## READING TEXT:
NEWS

Bumpy road ahead: Asheville resuming traffic calming

Mark Barrett
ASH

About once a month, a speeding or distracted driver leaves a present in West Asheville resident Elaine Poovey's front yard: A side mirror knocked off when their vehicle gets too close to a telephone pole at the edge of the street in front of her home.

A recent city decision to resume funding for traffic calming measures like speed humps on residential streets is designed to make it easier for people like Poovey to keep their yards tidy.

After suspending traffic calming efforts for nearly seven years, the city will spend as much as $100,000 this summer on new projects to put speed humps and similar "speed cushions" on residential streets where speeding is a problem.

Officials plan to devote the same amount to traffic calming each of the next four fiscal years. The new funding will come out of proceeds from a tax increase City Council approved last year.

Partly to make the money go further, City Council adopted changes to the city traffic calming policy recently that limit the types of structures to be installed on streets. The policy also calls for other efforts to deal with speeding first before deciding whether workers should install speed humps, those broad, low mounds of asphalt that can be comfortably traversed at 25 mph.

The city has not spent any money on traffic calming since the 2006-07 fiscal year because of a shortage of funding, said Ken Putnam, Asheville's interim public works director.

Officials in many other cities around the country tell a similar story, said Steven Brown, a traffic engineer based in Anaheim, Calif. Brown has written books on traffic calming practices.

"Philosophically, cities are still interested in it but the Great Recession limited" funding, said Brown, a principal at traffic consulting firm Fehr & Peers. "It tended not to be the highest priority."

Impediment or life saver?

Nationwide, traffic calming structures can include an array of raised crosswalks, traffic islands, narrowing streets, pavement markings and other devices.

Asheville's new policy limits new structures to speed humps and speed cushions. The cushions have gaps at ground level that are spaced so fire trucks, with their wide wheel bases, can straddle the devices without slowing down while drivers of normal, narrower vehicles have to hit the brakes.

City government drew lots of criticism in 2008 for a traffic calming project on Kimberly Avenue and other streets in the upscale Grove Park neighborhood in North Asheville. Grove Park Inn funded the project as a condition of city approval of an expansion of the inn that was expected to draw more traffic to the area.

Drivers ran into islands placed in the center of some streets or bulbouts beside travel lanes and there were reports of damage to vehicles. Some people complained that the concrete structures were unsightly.

## TASK INSTRUCTIONS:
In the article on Asheville traffic calming, what is the most the city will spend this summer on new projects? Rely only on the article about Asheville's traffic calming for this.

## MATERIAL PROVIDED:
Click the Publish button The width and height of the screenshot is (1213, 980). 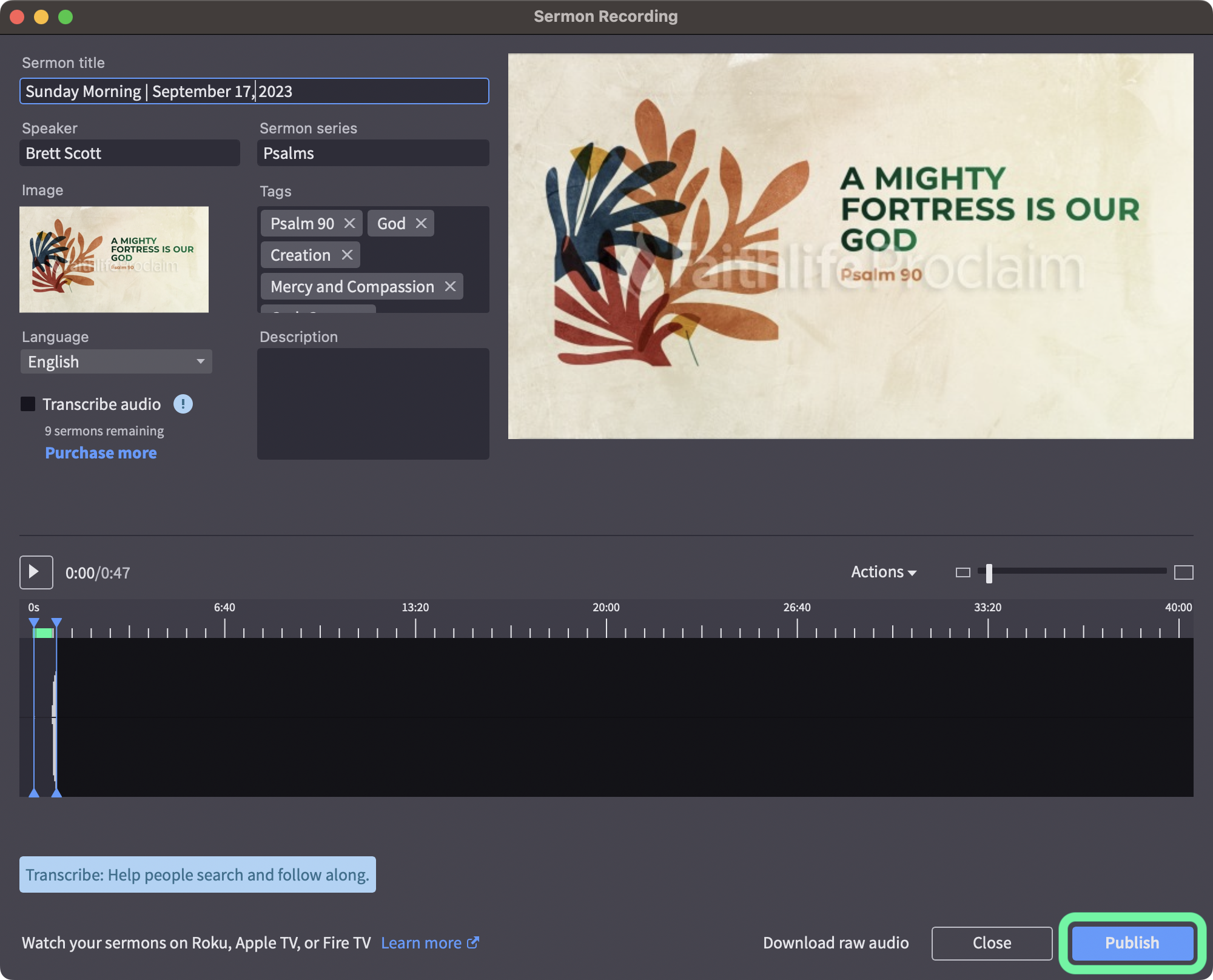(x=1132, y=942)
==
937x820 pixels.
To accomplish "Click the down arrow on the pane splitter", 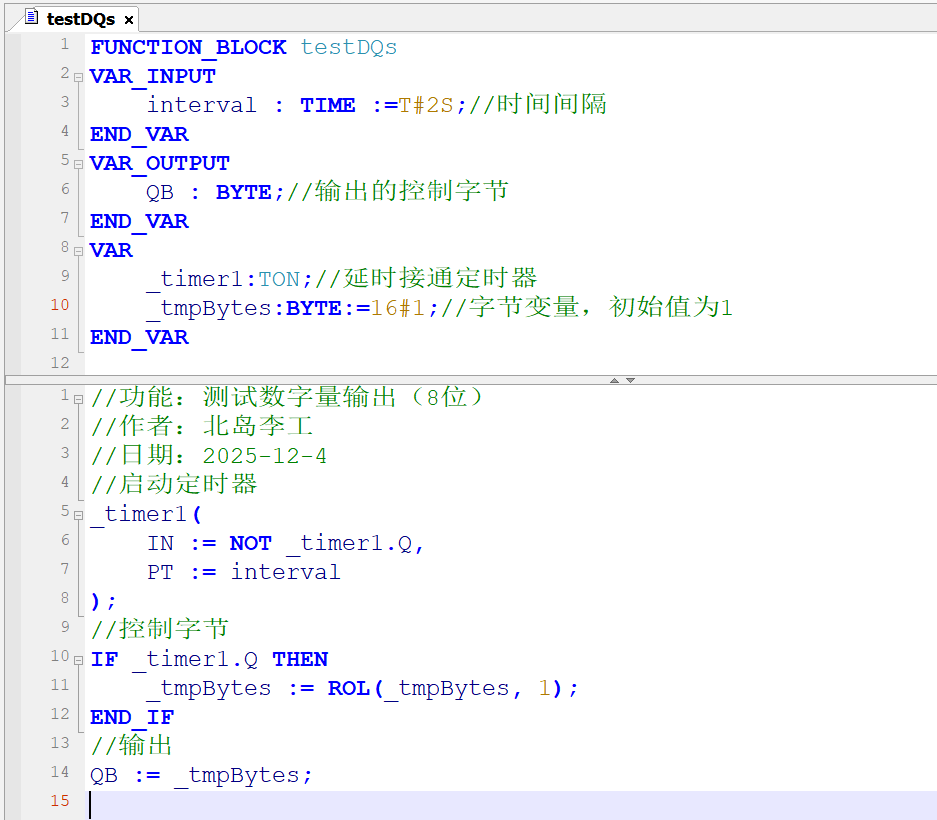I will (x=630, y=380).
* * *
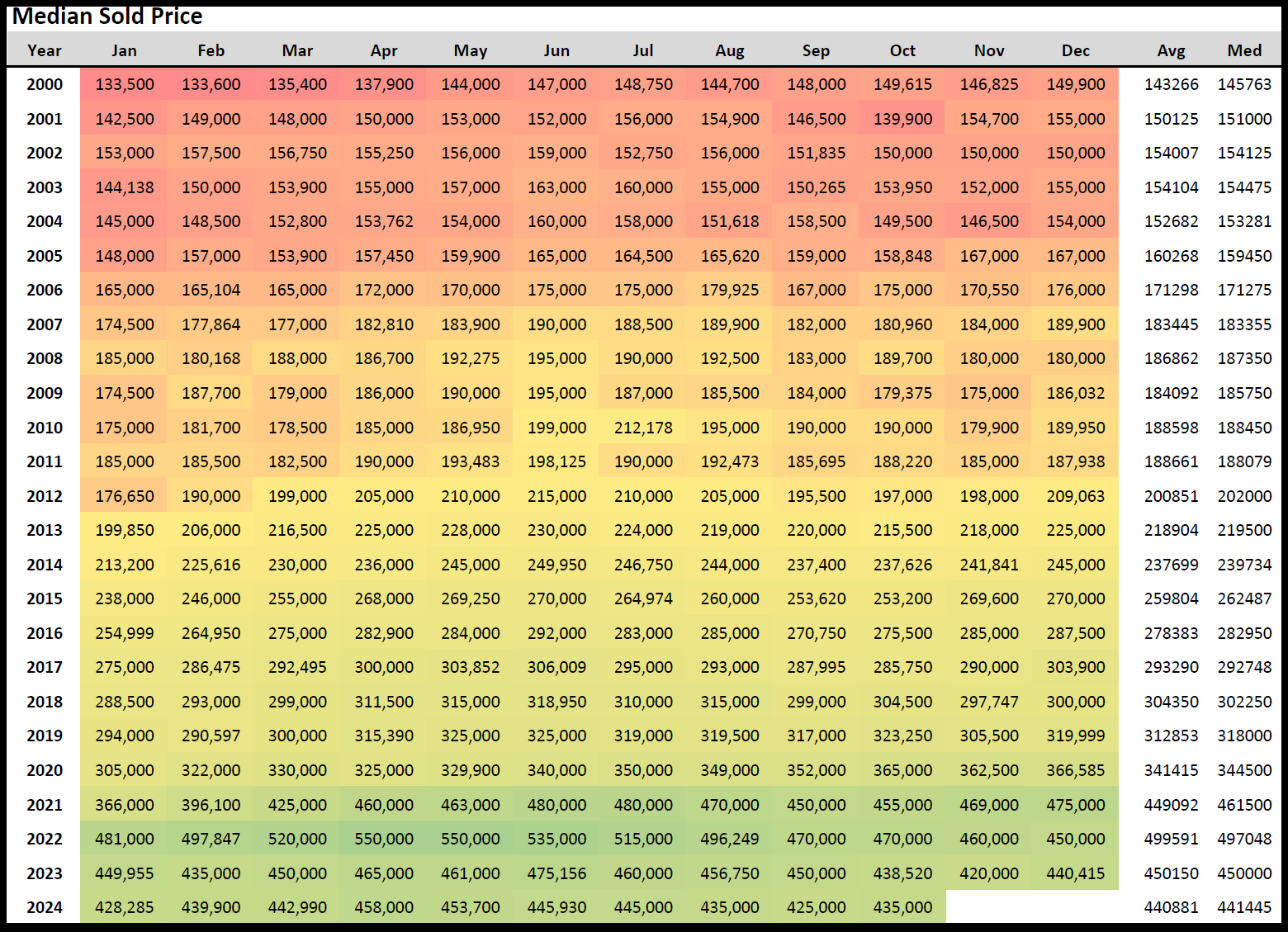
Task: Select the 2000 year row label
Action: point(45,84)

## OUTPUT FOR THIS TASK:
As much as $100,000.